Eu a encarei. Não sabia se ela estava desmoronando por causa do estresse ou o quê.

– Annabeth, aquela queda foi bem feia. Não há como...

– Ele não está morto – ela insistiu. – Eu sei disso. Do mesmo jeito que você sabia sobre mim.

Essa comparação não me fez muito feliz.

As cidades estavam passando rapidamente agora, ilhas de luz bem juntas, até que toda a paisagem abaixo era um carpete brilhante. A alvorada estava próxima. O céu oriental estava se tornando cinza. E um pouco acima, um imenso brilho branco e amarelo se estendia à nossa frente – as luzes de Nova York.

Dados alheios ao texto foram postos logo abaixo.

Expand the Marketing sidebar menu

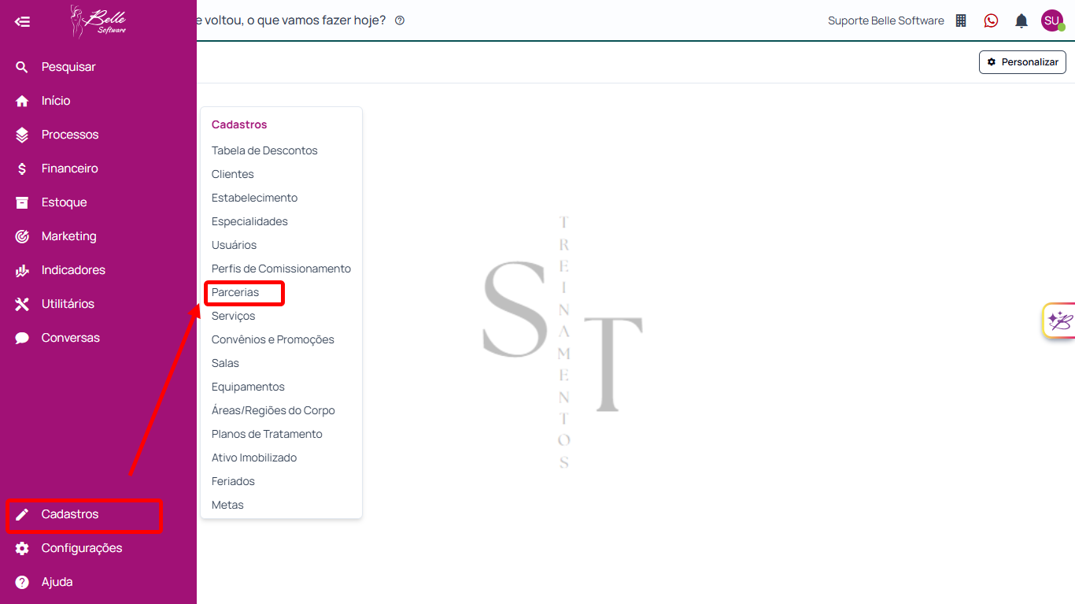(68, 236)
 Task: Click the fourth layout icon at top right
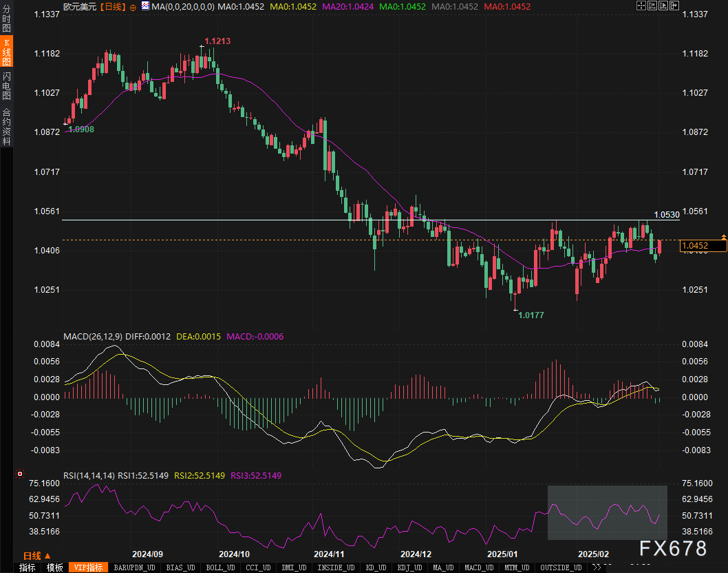[674, 6]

E quanto à velocidade, chefe? Blackjack se vangloriou. Ganhamos feno extra no café da manhã ou o quê?

– Você é o cara, Blackjack – eu disse. – Er, o cavalo, quero dizer.

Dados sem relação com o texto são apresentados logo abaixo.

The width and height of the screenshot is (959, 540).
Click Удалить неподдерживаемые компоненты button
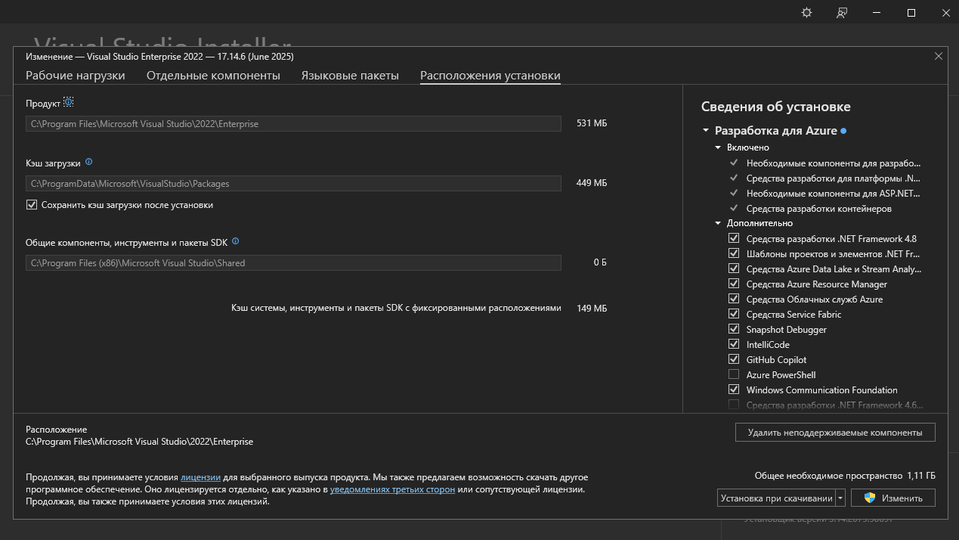click(834, 433)

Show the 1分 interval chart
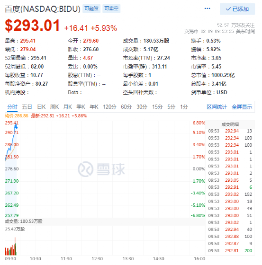click(184, 107)
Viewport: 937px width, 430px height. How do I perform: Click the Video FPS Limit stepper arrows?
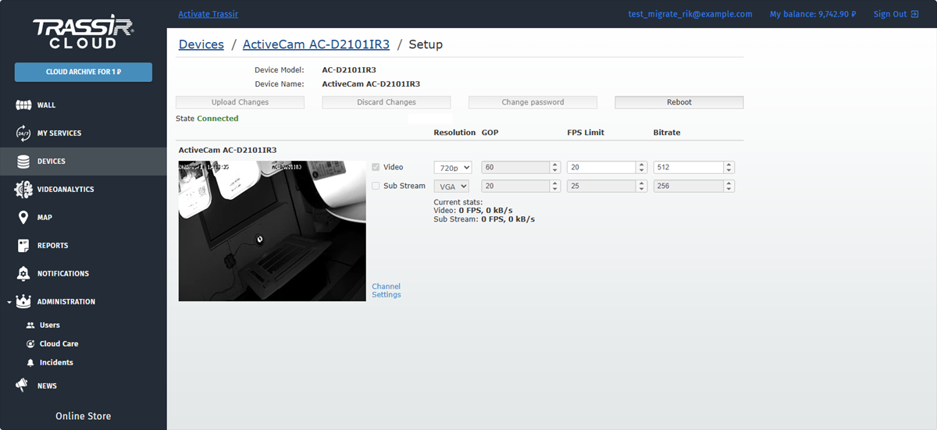(x=642, y=167)
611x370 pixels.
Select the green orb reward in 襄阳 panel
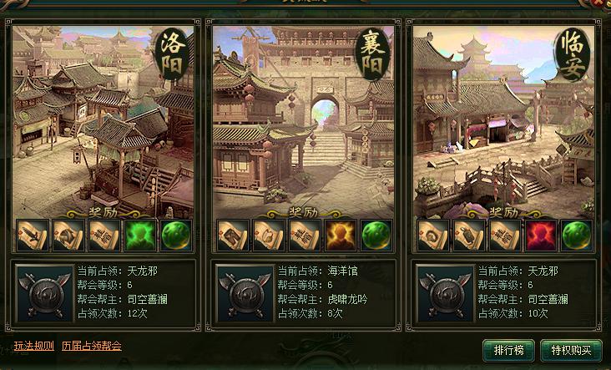point(376,235)
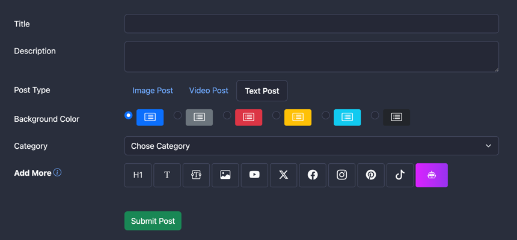Viewport: 517px width, 240px height.
Task: Switch to the Image Post tab
Action: [153, 91]
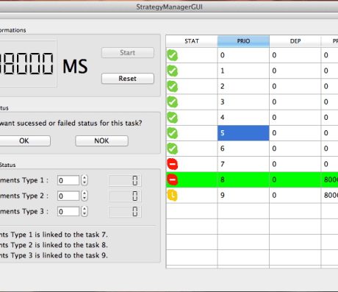Viewport: 338px width, 292px height.
Task: Increment Type 1 spinner with the up arrow
Action: tap(85, 178)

– Você não acredita em mim sobre Luke – Annabeth falou, – mas nós o veremos de novo. Ele está com problemas, Percy. Ele está sob o feitiço de Cronos.

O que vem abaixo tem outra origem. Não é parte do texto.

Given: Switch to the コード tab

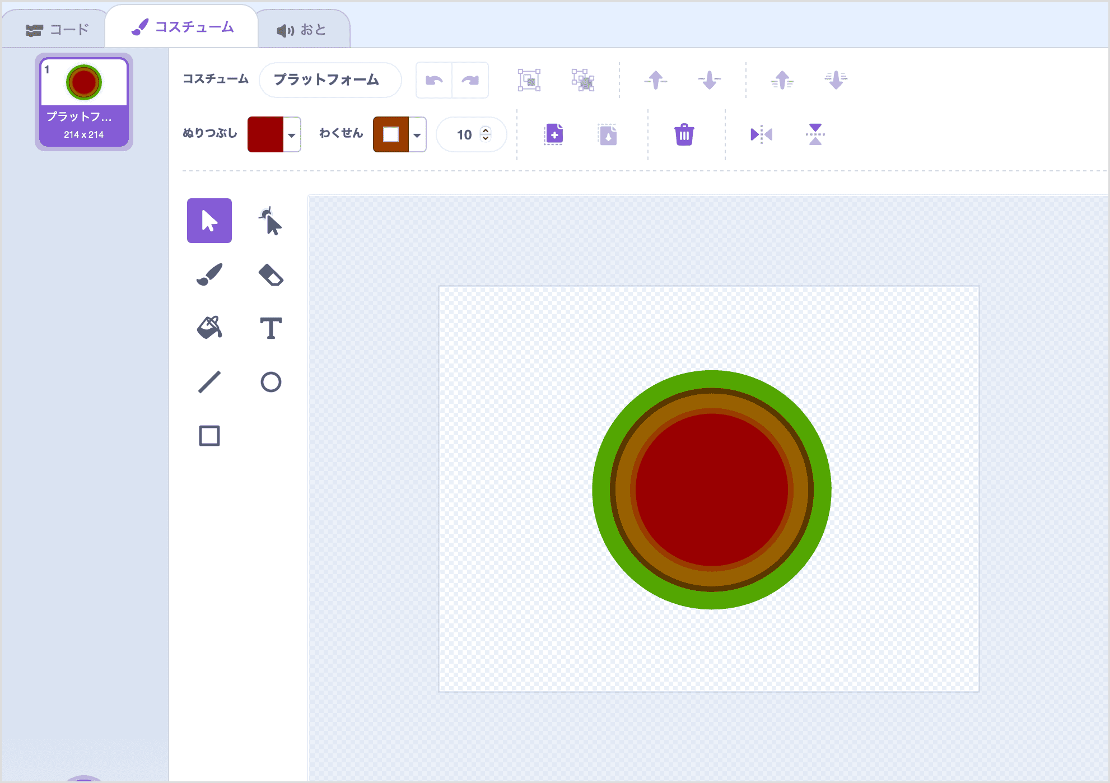Looking at the screenshot, I should pyautogui.click(x=59, y=27).
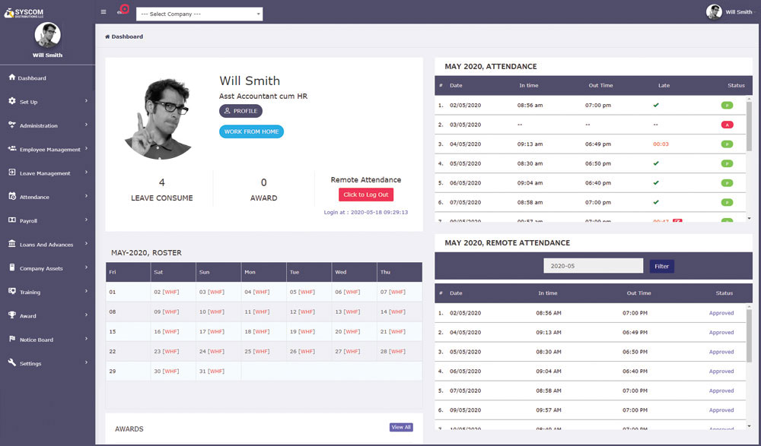Select the Training menu item
761x446 pixels.
[x=30, y=292]
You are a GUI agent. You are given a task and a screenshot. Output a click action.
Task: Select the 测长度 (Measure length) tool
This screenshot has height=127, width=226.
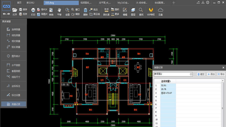106,11
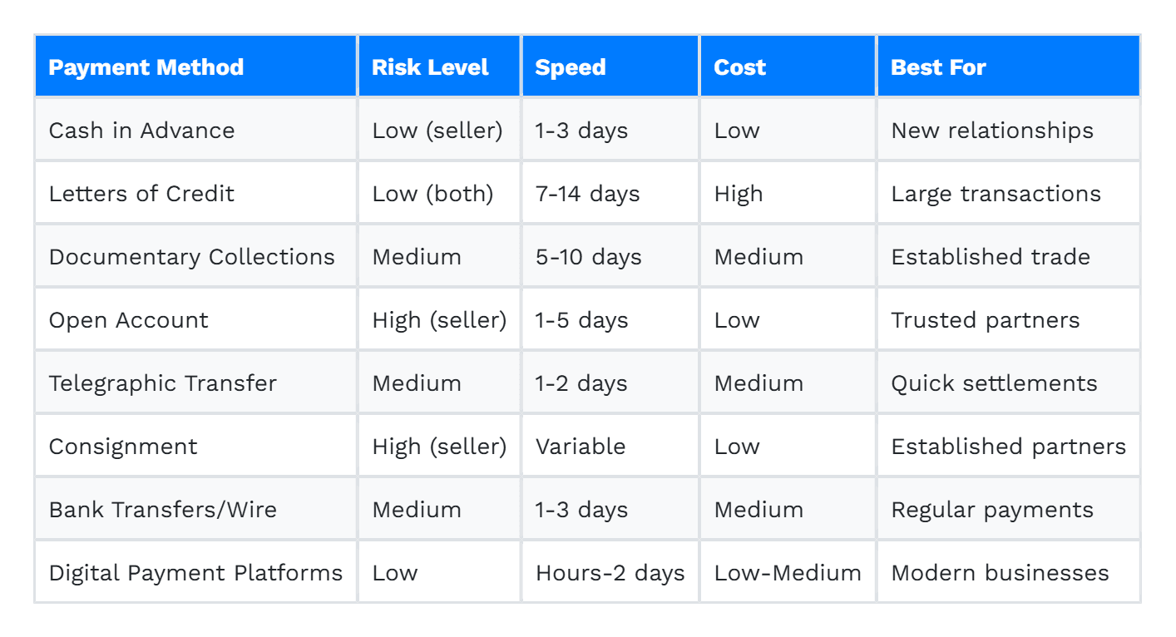Click the Digital Payment Platforms cell
Viewport: 1176px width, 637px height.
pos(196,573)
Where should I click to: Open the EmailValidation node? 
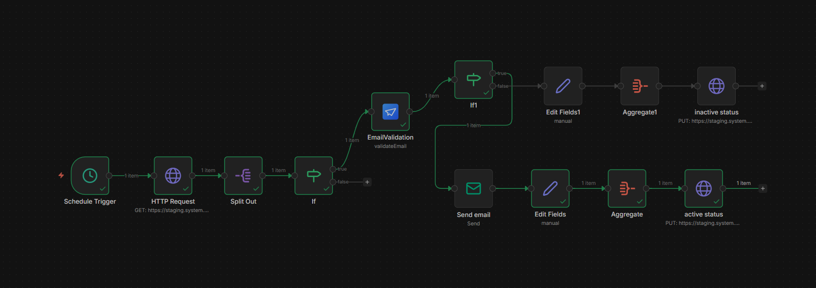pyautogui.click(x=390, y=112)

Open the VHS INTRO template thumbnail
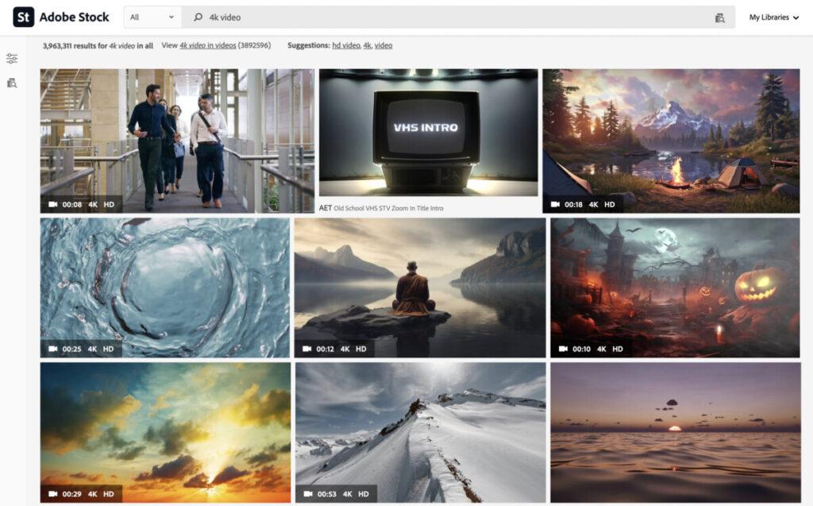(x=428, y=131)
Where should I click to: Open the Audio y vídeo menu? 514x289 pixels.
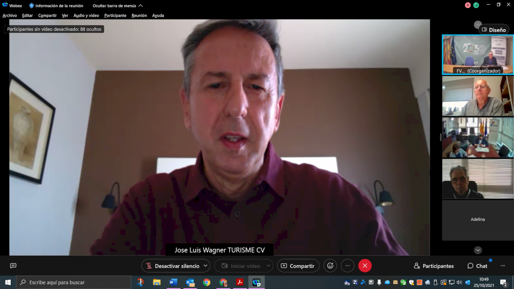click(86, 15)
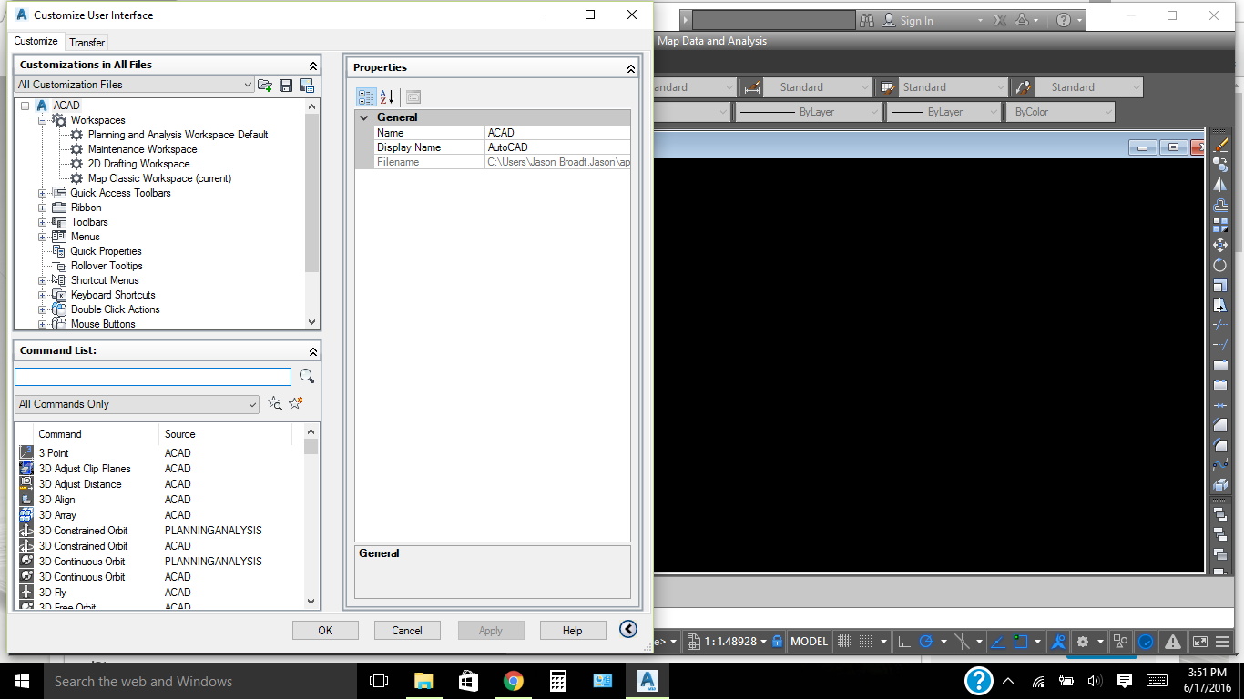Select the Categorized view icon in Properties
1244x699 pixels.
tap(365, 96)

Não me senti com humor para discutir, apesar disso ter me deixado zangado. Como ela ainda podia ter sentimentos por aquele canalha? Como ela podia arranjar desculpas para ele? Ele mereceu aquela queda. Ele mereceu... ok, eu vou dizer, ele mereceu morrer. Diferente de Bianca. Diferente de Zöe. Luke não podia estar vivo. Não seria justo.

– Ali está. – A voz de Thalia; ela havia acordado. Ela estava apontando na direção de Manhattan, que estava aparecendo rapidamente. – Começou.

– O que começou? – perguntei.

Então eu olhei para onde ela estava apontando. Bem acima do edifício Empire State, o Olimpo era sua própria ilha de luz, uma montanha flutuante brilhando com tochas e braseiros, palácios de mármore branco reluzindo no céu matinal.

– O solstício de inverno – disse Thalia. – O Conselho dos Deuses.